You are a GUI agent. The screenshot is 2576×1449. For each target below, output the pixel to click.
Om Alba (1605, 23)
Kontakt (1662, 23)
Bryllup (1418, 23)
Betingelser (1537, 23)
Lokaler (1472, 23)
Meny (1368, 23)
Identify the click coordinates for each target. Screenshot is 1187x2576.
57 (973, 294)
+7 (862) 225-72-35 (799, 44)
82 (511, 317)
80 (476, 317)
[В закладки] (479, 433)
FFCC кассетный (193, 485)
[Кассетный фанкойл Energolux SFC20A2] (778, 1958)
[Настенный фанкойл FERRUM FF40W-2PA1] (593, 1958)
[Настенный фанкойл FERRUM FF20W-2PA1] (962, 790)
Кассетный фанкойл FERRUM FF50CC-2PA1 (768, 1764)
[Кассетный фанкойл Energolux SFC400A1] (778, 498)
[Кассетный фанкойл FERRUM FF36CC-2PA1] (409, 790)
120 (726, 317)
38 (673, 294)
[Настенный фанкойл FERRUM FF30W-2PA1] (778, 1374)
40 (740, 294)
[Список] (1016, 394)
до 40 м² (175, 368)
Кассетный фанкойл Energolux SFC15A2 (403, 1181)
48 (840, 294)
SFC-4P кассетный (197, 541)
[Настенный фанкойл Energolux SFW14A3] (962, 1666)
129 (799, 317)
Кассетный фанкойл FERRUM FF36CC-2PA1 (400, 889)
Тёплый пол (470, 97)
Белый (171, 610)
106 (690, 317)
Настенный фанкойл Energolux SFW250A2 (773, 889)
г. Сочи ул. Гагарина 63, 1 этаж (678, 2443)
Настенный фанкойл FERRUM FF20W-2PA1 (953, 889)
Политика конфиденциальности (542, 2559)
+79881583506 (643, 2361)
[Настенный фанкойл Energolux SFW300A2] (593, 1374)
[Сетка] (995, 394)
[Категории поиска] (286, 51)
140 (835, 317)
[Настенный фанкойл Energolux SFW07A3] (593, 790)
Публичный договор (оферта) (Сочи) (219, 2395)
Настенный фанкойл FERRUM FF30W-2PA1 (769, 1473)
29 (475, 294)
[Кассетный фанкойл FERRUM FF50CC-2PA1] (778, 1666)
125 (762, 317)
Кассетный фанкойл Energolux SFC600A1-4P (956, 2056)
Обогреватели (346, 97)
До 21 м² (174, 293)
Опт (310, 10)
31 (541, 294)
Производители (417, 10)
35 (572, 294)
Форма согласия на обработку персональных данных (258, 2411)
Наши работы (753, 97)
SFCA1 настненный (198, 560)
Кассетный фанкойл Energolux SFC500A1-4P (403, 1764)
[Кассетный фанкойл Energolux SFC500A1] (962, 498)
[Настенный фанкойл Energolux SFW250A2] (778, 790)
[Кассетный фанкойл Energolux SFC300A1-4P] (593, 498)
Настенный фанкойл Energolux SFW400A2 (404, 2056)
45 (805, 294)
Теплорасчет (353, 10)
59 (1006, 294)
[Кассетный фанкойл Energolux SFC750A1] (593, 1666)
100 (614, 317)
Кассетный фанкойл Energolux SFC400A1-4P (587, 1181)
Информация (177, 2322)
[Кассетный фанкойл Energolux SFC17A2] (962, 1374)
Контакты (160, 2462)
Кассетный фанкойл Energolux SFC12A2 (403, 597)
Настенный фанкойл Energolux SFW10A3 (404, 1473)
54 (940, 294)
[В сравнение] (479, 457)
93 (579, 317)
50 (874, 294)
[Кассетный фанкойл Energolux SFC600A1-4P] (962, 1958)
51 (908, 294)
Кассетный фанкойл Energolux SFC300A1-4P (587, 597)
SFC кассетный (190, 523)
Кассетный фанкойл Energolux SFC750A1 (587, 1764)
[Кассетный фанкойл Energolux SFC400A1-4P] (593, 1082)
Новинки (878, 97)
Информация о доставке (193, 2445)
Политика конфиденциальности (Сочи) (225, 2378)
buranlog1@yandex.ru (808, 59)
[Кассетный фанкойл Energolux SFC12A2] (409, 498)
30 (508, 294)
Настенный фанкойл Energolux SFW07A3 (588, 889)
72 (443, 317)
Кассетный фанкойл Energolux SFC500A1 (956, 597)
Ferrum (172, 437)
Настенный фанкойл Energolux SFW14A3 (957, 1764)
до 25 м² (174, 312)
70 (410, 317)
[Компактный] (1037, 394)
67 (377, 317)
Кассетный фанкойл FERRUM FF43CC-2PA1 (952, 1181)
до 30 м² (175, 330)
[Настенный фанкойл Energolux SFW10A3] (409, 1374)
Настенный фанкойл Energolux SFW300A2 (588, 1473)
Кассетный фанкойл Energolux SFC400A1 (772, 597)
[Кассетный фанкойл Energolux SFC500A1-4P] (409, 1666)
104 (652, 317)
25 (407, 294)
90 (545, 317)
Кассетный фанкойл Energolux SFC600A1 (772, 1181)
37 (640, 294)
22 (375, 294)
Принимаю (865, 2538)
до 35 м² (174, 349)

--

> Task to carry out
Copy out the range of lines above starting at the line with "100 (614, 317)" and ending at the line with "54 (940, 294)", exactly and including both.

> Task response
100 (614, 317)
Кассетный фанкойл Energolux SFC400A1-4P (587, 1181)
Информация (177, 2322)
[Кассетный фанкойл Energolux SFC17A2] (962, 1374)
Контакты (160, 2462)
Кассетный фанкойл Energolux SFC12A2 (403, 597)
Настенный фанкойл Energolux SFW10A3 (404, 1473)
54 (940, 294)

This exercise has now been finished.